▸ **GOAL**: Repeat the records word for word, starting at the very first line and ending at the line that contains "pos(763,56)", with that line included.

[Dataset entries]
+--
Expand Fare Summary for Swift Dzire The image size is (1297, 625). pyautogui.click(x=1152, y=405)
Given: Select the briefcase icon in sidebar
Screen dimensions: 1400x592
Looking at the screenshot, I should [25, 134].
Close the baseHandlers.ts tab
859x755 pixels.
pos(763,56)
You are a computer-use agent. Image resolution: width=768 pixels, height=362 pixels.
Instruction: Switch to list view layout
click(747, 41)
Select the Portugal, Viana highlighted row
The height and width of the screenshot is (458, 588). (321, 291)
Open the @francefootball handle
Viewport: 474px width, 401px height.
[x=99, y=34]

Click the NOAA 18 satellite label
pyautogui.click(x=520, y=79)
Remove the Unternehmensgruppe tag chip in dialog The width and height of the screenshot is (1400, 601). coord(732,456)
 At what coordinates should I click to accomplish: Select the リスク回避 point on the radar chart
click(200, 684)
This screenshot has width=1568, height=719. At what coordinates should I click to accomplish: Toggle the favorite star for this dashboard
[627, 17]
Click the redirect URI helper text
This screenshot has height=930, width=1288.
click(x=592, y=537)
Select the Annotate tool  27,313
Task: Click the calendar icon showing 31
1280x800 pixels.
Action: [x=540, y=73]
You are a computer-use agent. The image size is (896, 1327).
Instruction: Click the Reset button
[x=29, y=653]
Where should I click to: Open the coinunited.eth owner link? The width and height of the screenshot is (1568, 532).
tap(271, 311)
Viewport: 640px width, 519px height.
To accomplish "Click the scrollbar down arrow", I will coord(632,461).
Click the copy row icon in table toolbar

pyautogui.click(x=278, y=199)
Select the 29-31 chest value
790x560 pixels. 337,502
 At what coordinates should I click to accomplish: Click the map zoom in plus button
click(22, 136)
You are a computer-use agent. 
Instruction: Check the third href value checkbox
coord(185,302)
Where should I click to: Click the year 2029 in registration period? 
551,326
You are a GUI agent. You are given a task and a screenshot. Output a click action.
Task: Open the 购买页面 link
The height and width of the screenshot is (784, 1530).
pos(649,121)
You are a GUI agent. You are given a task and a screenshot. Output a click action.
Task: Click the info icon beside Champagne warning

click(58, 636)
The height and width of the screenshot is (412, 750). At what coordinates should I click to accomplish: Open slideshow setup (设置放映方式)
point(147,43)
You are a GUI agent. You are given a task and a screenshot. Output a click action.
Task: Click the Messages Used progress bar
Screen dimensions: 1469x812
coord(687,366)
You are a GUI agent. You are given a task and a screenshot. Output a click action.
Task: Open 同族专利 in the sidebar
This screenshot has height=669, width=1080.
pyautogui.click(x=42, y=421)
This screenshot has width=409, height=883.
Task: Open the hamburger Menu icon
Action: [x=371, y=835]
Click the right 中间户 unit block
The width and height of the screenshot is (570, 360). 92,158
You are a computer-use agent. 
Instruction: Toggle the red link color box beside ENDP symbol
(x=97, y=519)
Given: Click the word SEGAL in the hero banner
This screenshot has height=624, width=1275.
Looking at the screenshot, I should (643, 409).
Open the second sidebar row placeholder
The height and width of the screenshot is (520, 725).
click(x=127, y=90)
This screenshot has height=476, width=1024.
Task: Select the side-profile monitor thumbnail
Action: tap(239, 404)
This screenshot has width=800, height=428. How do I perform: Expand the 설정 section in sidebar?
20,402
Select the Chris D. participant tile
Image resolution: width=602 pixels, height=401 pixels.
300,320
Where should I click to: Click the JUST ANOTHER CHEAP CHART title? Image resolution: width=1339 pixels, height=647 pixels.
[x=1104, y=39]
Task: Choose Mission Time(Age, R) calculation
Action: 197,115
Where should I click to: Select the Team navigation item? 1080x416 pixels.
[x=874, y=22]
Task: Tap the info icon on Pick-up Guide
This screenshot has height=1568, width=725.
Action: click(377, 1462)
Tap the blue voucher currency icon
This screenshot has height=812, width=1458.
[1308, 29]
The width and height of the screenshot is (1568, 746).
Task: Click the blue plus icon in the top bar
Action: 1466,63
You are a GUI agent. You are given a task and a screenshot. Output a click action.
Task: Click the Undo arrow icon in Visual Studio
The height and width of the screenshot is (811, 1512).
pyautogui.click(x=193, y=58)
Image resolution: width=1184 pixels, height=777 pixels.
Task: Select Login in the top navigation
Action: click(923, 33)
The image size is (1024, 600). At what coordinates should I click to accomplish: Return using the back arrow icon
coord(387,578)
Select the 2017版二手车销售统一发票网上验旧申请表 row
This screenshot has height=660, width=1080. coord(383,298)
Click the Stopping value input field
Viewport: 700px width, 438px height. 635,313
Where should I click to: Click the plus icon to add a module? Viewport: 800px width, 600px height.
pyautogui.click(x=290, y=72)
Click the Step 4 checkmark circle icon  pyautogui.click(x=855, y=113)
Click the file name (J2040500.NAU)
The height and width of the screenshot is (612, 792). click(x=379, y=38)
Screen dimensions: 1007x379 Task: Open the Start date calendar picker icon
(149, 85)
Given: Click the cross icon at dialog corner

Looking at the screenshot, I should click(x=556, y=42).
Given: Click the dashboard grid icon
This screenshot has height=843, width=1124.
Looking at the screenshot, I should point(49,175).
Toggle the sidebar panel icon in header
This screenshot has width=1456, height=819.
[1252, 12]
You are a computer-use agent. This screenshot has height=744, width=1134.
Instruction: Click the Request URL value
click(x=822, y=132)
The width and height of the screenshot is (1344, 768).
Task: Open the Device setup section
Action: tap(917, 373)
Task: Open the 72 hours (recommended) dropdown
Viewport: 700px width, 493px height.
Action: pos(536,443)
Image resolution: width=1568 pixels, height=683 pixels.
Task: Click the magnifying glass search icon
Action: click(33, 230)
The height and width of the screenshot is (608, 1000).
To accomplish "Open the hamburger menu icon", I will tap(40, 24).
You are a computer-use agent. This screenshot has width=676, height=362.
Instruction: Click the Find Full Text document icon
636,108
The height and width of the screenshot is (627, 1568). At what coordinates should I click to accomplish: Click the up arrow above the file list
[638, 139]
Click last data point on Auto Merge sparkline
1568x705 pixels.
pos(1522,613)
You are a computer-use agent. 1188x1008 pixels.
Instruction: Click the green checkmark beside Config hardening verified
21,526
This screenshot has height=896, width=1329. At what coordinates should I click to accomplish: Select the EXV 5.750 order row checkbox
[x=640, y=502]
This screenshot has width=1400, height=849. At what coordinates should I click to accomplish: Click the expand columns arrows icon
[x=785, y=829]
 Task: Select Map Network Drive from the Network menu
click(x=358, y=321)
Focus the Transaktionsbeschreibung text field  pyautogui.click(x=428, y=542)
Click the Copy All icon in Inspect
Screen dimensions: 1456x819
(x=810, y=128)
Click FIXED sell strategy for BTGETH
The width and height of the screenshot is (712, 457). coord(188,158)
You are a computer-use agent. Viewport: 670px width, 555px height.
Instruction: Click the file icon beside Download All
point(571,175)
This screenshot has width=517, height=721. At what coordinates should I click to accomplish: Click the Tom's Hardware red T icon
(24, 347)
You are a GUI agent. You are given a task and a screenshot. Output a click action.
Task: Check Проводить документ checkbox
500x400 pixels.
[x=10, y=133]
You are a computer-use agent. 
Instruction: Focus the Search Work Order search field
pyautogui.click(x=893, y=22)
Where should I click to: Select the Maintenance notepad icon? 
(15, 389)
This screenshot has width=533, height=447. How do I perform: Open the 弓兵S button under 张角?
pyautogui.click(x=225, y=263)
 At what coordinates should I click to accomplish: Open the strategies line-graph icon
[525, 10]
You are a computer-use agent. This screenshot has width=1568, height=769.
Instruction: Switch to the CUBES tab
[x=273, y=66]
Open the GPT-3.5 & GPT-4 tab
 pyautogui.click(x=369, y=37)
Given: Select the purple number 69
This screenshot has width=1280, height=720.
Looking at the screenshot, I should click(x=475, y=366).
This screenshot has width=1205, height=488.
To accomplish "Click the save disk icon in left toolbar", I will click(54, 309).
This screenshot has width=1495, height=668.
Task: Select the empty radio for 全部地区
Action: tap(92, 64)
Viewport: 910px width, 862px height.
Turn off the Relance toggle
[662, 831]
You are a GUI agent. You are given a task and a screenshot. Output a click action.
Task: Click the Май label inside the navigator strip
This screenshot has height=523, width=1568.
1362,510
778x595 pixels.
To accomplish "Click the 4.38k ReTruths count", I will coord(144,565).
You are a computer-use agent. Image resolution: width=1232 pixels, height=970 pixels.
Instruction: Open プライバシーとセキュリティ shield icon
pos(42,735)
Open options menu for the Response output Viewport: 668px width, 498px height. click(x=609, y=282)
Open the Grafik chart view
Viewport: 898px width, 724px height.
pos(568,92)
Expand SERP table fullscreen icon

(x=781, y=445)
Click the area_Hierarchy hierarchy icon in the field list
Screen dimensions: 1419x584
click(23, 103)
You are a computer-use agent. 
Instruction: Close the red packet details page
+--
▸ **RESPONSE BELOW**:
Expand Fare Summary for Swift Dzire The image size is (1297, 625). pyautogui.click(x=1152, y=405)
Given: Select the briefcase icon in sidebar
Screen dimensions: 1400x592
Looking at the screenshot, I should [25, 134].
Close the baseHandlers.ts tab
859x755 pixels.
pos(763,56)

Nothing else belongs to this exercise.